Deputy Prime Minister of Bulgaria
- In office 7 November 2014 – 27 January 2017 Serving with Tomislav Donchev and Ivailo Kalfin
- Prime Minister: Boyko Borisov
- Preceded by: Ekaterina Zakharieva Hristo Ivanov
- Succeeded by: Stefan Yanev

Minister of Education and Science
- In office 3 February 2016 – 27 January 2017
- Prime Minister: Boyko Borisov
- Preceded by: Todor Tanev
- Succeeded by: Nikolay Denkov

Minister of the European Union Affairs
- In office 7 November 2014 – 27 January 2017
- Prime Minister: Boyko Borisov
- Preceded by: Iliana Tsanova
- Succeeded by: Malina Krumova
- In office 29 May 2002 – 21 December 2006
- Prime Minister: Simeon Sakskoburggotski Sergey Stanishev
- Preceded by: Position established
- Succeeded by: Gergana Passy

European Commissioner for Consumer Protection
- In office 1 January 2007 – 9 February 2010
- President: José Manuel Barroso
- Preceded by: Markos Kyprianou (Health and Consumer Protection)
- Succeeded by: John Dalli (Health and Consumer Policy)

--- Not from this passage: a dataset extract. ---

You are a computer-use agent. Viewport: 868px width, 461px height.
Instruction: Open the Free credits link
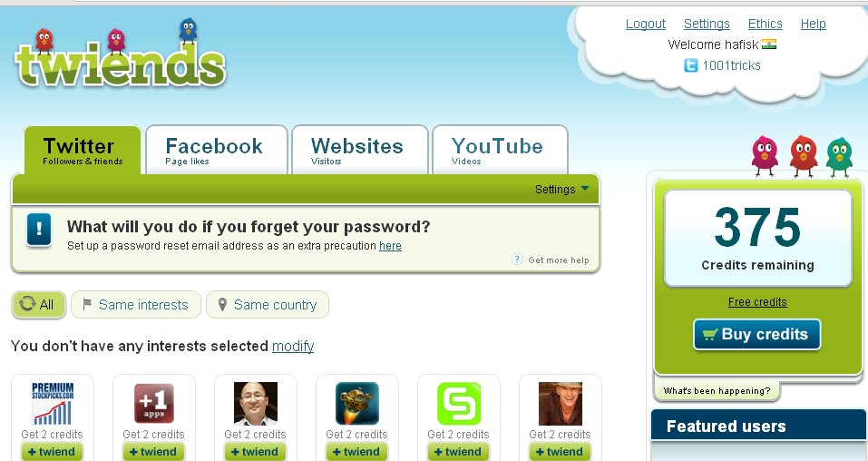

Leader of the Bulgaria for Citizens Movement
- In office 1 July 2012 – 4 April 2017
- Preceded by: Position established
- Succeeded by: Dimitar Delchev

Personal details
- Born: 22 June 1957 (age 68) Sofia, PR Bulgaria
- Party: Bulgaria for Citizens Movement
- Other political affiliations: NDSV (2001-2012)
- Spouse: Andrey Pramov
- Alma mater: Sofia University Oxford University

= Meglena Kuneva =

Bulgarian politician

Meglena Shtilianova Kuneva (Меглена Щилиянова Кунева; born 22 June 1957) is a Bulgarian and EU politician.

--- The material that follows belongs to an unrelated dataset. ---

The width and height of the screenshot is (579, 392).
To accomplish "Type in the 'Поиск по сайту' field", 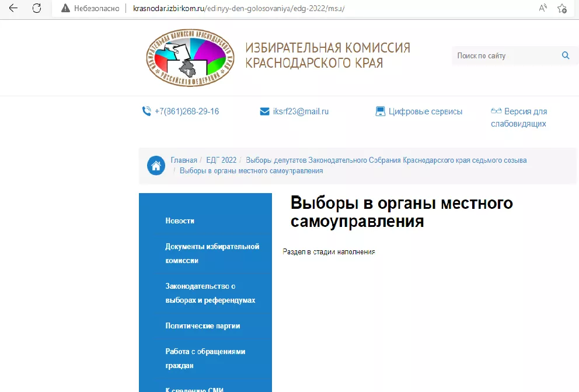I will (505, 56).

==Early life and education==
Born in Sofia, Kuneva is descended from a Catholic family from the town of Rakovski. She graduated in Law from Sofia University in 1981, and in 1984 she became a Doctor of Law. She worked as a journalist for the Law Programme of the Bulgarian National Radio while being an assistant professor at Sofia University. As an anchor, she participated in various campaigns related ti human rights, such as the abolition of the death penalty, which still existed at that time in the country.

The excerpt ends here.